Kathleen Sebelius' Interview With Jon Stewart Didn't Go So Well

"Maybe she’s just lying to me."

U.S. Secretary of Health and Human Services Kathleen Sebelius admitted to Jon Stewart on Monday that she’s not really sure how many people are currently enrolled in Obamacare.

President Barack Obama arrives with Health and Human Services Secretary Kathleen Sebelius to speak about the Affordable Care Act, his signature health care law, in the Rose Garden at the White House, Tuesday, Oct. 1, 2013. (AP)

“I can’t tell you, because I don’t know” Sebelius said when asked about the enrollment numbers on Comedy Central's "The Daily Show with Jon Stewart."
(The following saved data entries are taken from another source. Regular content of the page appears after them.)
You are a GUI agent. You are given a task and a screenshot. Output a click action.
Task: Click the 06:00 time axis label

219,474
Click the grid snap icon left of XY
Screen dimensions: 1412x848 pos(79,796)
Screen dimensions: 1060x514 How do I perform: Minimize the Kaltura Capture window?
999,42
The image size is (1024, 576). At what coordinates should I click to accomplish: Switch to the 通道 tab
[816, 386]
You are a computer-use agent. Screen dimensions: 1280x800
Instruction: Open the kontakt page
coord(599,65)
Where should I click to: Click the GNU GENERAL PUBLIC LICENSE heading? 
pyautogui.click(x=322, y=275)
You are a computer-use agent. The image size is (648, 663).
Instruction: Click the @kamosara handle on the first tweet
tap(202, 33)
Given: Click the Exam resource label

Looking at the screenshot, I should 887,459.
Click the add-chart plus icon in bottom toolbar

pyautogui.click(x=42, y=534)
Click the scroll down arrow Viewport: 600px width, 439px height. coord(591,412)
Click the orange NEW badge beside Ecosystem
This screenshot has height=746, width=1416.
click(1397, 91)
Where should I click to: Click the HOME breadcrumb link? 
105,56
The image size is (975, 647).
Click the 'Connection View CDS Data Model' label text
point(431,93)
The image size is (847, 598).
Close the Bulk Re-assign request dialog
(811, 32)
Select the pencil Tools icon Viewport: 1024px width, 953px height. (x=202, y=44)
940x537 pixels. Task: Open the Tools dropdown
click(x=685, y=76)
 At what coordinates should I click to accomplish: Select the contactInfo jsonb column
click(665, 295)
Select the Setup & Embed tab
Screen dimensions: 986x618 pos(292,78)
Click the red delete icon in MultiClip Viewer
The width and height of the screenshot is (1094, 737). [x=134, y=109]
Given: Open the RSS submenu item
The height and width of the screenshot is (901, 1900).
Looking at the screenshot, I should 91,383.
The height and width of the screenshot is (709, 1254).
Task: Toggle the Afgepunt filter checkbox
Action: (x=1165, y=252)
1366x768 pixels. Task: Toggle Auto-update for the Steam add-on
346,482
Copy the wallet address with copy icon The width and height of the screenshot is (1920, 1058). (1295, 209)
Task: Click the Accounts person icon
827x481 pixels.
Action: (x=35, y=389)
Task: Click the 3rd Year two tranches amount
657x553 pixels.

“But I can tell you we’ve had not only lots of web hits, hundreds of thousands of accounts created,” she said. “This is like a Kayak site, where you might check out what plane you want to get on. The good news is you don’t have to buy it today.”

But that wasn’t the only remark from Sebelius to raise a few eyebrows. In fact, the entire interview was so uncomfortable that Stewart himself joked at the end that he wasn't sure if she's being honest with people.

Stewart at one point asked Sebelius about the White House’s decision to delay the so-called business mandate but not the individual mandate.

“I would think, well jeez, it looks like because I don’t have a lobbying group … You were favoring big business because they lobbied you to delay it,” Stewart said.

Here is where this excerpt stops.